Class Clown.  Who but David Litt, official jokes writer for President Obama, could take the Class Clown superlative?  Just about anything that Obama said that was funny, you can bet – it had Litt’s fingerprints on it.

Biggest Jock.  So he gets injured early on – Marcus Aquila is the definition of the jock who grows up and joins the military.  Also, he’s brave and loyal and I think probably pretty nice to look at, so he gets the votes.

Teacher’s Pet.  Math geek Katherine gets this award, for her sheer determination to distinguish herself academically, and also because, um, well, read the book.

Biggest Nerd.  When you carry around a purple notebook full of poetry that you scribble out while huddled in the girls’ bathroom – even as an all-grown-up substitute teacher – you’re definitely a nerd.  But that’s okay, because nerds can still get the guy.

Most Creative.  Edith Holden is definitely the artsy dreamer of the bunch this year.  She’s the girl who is always wandering around with her head in the clouds, doodling pictures of flowers and birds in her notebook.

Most Opinionated.  Ben Rhodes, one of President Obama’s top foreign policy aides, had opinions coming out of his ears – and he lays them all out in his fantastic memoir.

Most Likely to End Up in Hollywood.  I was a little underwhelmed by the shifting narratives, but the stories of Sally, Irina and Olga seem tailor-made for the big screen.  Who wouldn’t want to see the glitz and glamor of 1950s D.C.?

Biggest Rebel.  Bri is definitely the rebel this year – determined to stun the world with her raps, heedless of any consequences.  And there are many, many consequences.

Biggest Loner.  When you are so determined to have your peace and quiet that you will literally commit murder to get it – like Maud – you’re definitely the biggest loner.  Piece of advice: DO NOT move into Maud’s apartment building.

Cutest Couple.  Alex Claremont-Diaz, First Son of General Adorableness, and Henry, Prince of Smoldering Glances and Falling Into Cakes, are definitely the cutest of all the cute couples this year.  What I wouldn’t give to roll with their crowd of jet-setting pals…

Prom King.  There’s no way Frank Gresham doesn’t win Prom King – this isn’t the year for a sleeper write-in joke vote.  Frank is the Captain of the football team, President of the student body, and clearly, the Prom King.

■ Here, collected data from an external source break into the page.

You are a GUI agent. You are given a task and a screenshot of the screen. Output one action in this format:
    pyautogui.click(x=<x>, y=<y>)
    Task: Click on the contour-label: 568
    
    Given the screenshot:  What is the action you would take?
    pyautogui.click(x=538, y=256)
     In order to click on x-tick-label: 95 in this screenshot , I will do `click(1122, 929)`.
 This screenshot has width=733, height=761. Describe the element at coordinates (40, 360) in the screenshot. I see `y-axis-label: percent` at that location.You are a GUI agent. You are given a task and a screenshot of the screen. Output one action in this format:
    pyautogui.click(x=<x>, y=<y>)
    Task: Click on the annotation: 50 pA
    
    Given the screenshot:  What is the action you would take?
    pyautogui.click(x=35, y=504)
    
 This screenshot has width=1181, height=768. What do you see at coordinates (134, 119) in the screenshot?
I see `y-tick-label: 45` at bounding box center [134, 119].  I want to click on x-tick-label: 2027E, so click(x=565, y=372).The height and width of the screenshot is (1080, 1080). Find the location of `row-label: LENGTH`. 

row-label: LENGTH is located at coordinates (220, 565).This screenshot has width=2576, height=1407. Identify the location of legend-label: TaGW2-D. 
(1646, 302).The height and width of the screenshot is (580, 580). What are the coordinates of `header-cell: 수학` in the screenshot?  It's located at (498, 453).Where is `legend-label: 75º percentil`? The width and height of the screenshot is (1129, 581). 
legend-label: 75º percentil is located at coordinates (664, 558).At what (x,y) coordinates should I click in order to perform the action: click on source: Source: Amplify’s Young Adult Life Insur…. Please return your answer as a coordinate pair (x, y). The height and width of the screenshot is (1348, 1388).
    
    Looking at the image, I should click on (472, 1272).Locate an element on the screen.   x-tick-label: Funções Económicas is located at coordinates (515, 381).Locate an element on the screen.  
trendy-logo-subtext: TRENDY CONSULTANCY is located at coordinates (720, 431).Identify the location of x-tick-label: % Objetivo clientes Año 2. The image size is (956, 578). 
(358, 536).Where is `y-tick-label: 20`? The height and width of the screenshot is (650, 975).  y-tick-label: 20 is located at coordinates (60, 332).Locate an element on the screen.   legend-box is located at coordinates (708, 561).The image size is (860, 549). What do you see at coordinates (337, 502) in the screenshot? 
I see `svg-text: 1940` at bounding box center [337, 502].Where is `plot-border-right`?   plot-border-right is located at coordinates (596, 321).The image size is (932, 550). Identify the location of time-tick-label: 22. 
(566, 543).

Prom Queen.  Party girl Daisy Jones is this year’s Prom Queen – how could she not be?  Both because she’s the life of every party, would look great with a crown, and because I want to see what Frank Gresham makes of her when the Prom Court dances in front of the entire senior class.

Most Likely to Succeed.  If there is one person who is bound and determined to meet every goal, it’s Princess Leia Organa of Alderaan.  Luckily she has her BFF, Amilyn Holdo, to lighten her up when she gets too steely-eyed and driven.

This post is always way too much fun.  Who would you give yearbook superlatives to from your booklist?